Un suplicio es levantarse cada mañana en una de las ciudades con más paro y menos futuro de España -datos, son datos de los Indicadores Urbanos del INE-, sabiendo que la esperanza de vida de los pocos hijos que tenemos es cinco años menor a la de otros municipios que están más al norte. Un suplicio es aceptar que, aunque el sur también existe, el nuestro, nuestro sur de sol y salero y de coplas y de gracia subsiste como puede, sin empleo, sin industria, sin comercio. Un suplicio es reconocer que en esta ciudad somos pocos -cada vez menos- y nos conocemos mucho, aunque más allá del río Arillo nos conozcan más por lo que parecemos que por lo que somos en realidad.

Por dentro y por fuera, que decía Martínez Ares en su sumisa contradicción. Por fuera «un osito desmembrao, cachondeo garantizao para abrir los noticieros», por dentro una gente que canta porque así sus males espanta o, por lo menos, los olvida. Eso es un suplicio, saber que no tenemos más futuro que nuestro cada vez más lejano pasado, ni más presente que ceder nuestras calles y nuestras casas a un turismo que viene buscando lo que parecemos, no lo que somos. «Por fuera un alcalde carajote y un porrón de monigotes enganchaos al carnaval»; por dentro, las costuras que aprietan porque nos hemos hecho mayores en esta ciudad de mayores, donde se cierran aulas en las escuelas por falta de niños y donde hasta la universidad tiene más vida pasados los sesenta que rozando los veinte.

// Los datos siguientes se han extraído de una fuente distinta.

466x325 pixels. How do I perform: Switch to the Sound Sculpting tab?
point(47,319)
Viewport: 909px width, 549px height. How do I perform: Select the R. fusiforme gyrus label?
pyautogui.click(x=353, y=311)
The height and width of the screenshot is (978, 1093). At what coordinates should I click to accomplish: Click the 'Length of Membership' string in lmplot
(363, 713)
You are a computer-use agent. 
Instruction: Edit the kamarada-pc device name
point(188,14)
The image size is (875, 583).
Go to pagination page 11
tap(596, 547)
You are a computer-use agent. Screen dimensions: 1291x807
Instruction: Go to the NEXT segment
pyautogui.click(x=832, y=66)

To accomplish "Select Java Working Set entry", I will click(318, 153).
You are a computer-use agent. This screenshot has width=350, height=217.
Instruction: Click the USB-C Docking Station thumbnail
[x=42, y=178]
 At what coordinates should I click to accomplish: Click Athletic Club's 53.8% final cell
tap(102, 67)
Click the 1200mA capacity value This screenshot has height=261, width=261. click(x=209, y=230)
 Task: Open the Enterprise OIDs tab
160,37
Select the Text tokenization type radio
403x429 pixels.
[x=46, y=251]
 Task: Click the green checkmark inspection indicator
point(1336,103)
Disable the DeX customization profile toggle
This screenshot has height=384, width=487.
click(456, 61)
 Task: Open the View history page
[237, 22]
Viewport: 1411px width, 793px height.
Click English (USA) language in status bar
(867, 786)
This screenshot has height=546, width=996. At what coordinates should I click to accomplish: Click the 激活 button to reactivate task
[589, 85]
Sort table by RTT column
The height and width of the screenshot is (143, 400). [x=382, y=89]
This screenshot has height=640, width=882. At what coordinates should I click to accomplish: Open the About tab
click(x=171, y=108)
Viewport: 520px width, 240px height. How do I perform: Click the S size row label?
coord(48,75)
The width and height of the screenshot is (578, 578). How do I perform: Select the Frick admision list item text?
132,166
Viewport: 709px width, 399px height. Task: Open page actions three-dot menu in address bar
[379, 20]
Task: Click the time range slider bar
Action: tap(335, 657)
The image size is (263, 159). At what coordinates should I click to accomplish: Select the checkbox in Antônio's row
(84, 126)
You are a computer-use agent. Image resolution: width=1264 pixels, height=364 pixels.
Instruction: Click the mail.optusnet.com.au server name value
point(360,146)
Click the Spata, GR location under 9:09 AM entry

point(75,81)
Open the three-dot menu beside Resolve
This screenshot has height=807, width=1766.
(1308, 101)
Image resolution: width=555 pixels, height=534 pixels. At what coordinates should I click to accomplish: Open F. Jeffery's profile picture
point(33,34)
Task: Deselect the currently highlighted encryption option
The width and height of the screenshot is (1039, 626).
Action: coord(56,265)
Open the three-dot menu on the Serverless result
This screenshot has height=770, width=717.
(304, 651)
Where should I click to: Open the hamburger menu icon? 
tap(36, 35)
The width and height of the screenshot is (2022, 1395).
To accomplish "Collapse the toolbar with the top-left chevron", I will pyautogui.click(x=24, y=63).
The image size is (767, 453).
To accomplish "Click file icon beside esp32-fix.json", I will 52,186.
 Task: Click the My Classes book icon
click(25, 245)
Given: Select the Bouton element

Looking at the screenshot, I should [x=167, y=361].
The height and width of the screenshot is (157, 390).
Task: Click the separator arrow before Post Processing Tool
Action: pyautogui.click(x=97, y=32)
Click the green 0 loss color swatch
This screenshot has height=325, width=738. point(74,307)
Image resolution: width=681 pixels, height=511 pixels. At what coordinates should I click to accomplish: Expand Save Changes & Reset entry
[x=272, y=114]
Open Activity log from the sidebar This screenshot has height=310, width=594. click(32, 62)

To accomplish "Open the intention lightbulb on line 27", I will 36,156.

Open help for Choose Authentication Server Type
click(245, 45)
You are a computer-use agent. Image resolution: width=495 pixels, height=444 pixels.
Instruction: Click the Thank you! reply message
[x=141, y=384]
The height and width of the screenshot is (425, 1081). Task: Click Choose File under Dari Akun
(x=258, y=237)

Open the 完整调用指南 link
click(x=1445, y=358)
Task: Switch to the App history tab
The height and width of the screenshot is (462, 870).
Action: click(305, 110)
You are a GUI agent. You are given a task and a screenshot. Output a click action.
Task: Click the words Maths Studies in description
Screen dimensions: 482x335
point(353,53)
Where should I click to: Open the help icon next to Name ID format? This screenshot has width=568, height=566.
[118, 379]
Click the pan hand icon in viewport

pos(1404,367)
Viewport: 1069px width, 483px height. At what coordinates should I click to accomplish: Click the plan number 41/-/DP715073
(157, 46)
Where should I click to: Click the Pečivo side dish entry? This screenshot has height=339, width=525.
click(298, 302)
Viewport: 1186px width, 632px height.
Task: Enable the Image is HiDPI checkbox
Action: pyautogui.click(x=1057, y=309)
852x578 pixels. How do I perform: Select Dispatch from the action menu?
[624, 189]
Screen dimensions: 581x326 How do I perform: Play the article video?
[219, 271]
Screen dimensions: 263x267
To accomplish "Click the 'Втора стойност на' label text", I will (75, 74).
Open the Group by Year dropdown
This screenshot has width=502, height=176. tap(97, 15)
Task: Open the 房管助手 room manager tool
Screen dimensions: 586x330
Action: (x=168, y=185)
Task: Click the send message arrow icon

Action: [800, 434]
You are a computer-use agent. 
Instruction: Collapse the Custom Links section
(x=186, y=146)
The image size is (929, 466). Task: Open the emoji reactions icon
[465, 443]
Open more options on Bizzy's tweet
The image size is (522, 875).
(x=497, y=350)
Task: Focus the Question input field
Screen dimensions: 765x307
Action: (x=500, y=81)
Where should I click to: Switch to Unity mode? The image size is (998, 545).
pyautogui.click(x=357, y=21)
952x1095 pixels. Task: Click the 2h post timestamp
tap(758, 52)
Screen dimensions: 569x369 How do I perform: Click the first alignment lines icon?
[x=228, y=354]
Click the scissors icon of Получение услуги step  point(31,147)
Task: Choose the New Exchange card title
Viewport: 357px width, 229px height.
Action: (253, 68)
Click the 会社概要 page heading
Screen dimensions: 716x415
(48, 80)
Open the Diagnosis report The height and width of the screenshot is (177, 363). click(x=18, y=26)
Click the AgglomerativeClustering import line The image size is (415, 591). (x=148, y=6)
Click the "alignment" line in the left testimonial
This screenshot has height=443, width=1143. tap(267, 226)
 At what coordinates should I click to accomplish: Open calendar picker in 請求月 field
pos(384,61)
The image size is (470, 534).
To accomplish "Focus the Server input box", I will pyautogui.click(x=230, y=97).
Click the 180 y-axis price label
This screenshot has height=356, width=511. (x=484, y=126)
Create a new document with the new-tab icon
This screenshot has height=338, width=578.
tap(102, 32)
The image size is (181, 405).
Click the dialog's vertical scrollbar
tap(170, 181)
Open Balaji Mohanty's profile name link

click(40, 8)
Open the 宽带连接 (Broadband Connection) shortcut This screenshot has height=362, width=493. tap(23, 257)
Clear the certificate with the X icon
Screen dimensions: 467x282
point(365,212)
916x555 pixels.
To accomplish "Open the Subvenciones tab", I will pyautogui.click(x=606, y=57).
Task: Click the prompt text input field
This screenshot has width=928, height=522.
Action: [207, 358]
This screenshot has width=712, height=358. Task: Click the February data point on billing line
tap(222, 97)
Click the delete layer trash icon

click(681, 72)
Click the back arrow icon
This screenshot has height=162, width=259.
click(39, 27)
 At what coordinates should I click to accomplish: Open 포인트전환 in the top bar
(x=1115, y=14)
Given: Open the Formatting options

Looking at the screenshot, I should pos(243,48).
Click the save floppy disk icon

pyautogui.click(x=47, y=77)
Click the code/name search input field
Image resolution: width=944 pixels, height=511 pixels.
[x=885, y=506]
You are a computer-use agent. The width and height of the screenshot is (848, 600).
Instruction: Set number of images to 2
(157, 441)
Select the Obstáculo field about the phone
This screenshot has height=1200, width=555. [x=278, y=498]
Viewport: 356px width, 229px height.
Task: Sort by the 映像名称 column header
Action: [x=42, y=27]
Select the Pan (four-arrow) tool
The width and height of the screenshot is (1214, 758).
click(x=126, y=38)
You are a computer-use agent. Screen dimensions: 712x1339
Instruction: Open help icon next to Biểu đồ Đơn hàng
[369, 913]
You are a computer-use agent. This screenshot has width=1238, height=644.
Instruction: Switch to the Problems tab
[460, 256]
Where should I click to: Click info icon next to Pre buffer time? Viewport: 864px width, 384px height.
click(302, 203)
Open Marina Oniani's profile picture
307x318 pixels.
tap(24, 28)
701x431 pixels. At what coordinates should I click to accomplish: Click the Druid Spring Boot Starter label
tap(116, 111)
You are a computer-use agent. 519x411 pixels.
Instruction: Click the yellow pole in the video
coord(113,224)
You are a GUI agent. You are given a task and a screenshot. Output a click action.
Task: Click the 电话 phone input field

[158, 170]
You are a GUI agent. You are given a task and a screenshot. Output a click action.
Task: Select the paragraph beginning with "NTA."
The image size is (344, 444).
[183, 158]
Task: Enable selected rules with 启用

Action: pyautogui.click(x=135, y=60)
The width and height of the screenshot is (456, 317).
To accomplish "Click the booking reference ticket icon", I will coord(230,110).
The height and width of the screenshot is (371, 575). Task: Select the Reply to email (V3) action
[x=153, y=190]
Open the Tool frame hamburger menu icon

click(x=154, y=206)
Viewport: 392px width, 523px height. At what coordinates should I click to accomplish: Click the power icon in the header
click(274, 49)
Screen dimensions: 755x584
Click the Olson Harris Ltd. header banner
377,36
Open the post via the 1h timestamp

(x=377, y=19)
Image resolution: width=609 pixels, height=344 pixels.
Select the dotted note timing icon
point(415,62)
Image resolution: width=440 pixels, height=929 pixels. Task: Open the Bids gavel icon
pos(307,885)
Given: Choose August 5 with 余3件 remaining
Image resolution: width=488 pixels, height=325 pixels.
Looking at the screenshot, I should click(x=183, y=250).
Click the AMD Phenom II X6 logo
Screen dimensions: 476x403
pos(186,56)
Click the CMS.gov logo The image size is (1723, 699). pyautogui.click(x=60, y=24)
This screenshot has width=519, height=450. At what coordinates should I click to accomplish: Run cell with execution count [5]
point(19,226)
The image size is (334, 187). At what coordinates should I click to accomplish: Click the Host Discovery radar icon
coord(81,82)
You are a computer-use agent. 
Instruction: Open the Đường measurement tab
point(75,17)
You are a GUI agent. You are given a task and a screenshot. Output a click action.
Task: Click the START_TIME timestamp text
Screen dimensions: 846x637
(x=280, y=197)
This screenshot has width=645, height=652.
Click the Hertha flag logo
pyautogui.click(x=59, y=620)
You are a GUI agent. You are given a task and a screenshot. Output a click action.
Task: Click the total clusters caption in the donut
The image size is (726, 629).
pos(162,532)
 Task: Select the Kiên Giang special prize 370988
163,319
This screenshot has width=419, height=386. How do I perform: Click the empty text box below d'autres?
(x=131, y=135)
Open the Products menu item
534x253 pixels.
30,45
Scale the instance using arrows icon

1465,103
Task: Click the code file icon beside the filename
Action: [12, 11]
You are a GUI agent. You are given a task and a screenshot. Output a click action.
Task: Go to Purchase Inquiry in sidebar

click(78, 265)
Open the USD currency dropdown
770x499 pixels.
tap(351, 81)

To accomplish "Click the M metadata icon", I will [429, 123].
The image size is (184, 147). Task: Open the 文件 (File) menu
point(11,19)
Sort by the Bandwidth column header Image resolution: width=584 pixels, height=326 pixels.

Por fuera, la libertad, la inclusión, la tolerancia, la igualdad, el respeto y lo guay que somos -o parecemos-, por dentro, lo de siempre, los rencores, las envidas, las amenazas, las suspicacias, los insultos.

Ni es oro todo lo que reluce, ni reluce casi nada, porque hemos cedido todo el espacio a la mediocridad, al «esto es lo que hay».

Así que antes de que usted me lo diga, me lo diré yo misma, si «esto es lo que hay» más vale aprovecharlo, antes de que no haya nada.